■ TASK ITEM
Everything from the line containing "Toggle line numbers display button 267/268" to the end of the data must be duplicated word for word, and nothing else may appear.

----

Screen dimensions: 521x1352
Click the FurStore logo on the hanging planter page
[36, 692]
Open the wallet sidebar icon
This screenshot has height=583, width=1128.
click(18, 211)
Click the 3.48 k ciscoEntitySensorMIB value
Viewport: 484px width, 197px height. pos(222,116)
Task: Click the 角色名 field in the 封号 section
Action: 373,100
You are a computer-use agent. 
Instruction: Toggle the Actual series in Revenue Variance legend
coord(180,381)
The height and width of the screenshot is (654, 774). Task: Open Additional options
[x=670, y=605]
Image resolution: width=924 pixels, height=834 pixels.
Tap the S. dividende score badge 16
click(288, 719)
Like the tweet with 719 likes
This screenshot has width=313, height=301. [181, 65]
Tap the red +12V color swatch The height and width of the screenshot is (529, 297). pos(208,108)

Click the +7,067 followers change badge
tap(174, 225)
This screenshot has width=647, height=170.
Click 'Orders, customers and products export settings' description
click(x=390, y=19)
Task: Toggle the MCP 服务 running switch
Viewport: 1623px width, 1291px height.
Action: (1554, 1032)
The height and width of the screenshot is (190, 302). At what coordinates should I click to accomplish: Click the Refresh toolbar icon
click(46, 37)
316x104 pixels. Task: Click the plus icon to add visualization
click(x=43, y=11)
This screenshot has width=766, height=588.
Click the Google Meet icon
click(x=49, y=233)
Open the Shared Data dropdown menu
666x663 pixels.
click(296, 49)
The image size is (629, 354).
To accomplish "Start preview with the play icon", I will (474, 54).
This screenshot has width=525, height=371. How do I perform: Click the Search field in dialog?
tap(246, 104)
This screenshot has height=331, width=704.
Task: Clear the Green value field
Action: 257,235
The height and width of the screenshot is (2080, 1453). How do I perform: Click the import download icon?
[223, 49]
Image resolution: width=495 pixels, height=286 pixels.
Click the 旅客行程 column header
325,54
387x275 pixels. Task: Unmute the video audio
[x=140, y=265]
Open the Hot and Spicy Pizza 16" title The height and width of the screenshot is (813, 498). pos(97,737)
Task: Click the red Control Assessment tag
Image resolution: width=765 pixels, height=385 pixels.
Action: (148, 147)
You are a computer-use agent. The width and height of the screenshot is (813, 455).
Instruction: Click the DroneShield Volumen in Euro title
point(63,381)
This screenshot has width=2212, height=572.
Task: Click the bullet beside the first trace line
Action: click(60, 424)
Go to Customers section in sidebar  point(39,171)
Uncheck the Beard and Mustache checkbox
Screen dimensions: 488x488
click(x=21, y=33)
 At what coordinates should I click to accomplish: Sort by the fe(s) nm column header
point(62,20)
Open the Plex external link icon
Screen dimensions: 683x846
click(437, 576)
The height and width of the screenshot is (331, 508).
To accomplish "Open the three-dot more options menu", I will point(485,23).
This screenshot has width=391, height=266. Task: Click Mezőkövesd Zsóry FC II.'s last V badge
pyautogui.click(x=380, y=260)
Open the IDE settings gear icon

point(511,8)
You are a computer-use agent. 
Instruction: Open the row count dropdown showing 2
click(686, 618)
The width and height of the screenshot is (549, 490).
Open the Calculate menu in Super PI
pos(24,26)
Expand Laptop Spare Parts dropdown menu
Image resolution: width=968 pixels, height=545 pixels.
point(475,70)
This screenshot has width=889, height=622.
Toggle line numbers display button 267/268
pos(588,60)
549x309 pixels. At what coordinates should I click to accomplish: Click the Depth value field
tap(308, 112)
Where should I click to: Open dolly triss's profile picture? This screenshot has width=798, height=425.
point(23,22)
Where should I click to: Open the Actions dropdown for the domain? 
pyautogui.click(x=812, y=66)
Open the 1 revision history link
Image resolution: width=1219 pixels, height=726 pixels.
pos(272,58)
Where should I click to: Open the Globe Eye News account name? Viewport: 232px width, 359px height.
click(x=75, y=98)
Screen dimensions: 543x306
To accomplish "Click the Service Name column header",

----

■ YOUR SOLUTION
Toggle line numbers display button 267/268
pos(588,60)
549x309 pixels. At what coordinates should I click to accomplish: Click the Depth value field
tap(308, 112)
Where should I click to: Open dolly triss's profile picture? This screenshot has width=798, height=425.
point(23,22)
Where should I click to: Open the Actions dropdown for the domain? 
pyautogui.click(x=812, y=66)
Open the 1 revision history link
Image resolution: width=1219 pixels, height=726 pixels.
pos(272,58)
Where should I click to: Open the Globe Eye News account name? Viewport: 232px width, 359px height.
click(x=75, y=98)
Screen dimensions: 543x306
To accomplish "Click the Service Name column header",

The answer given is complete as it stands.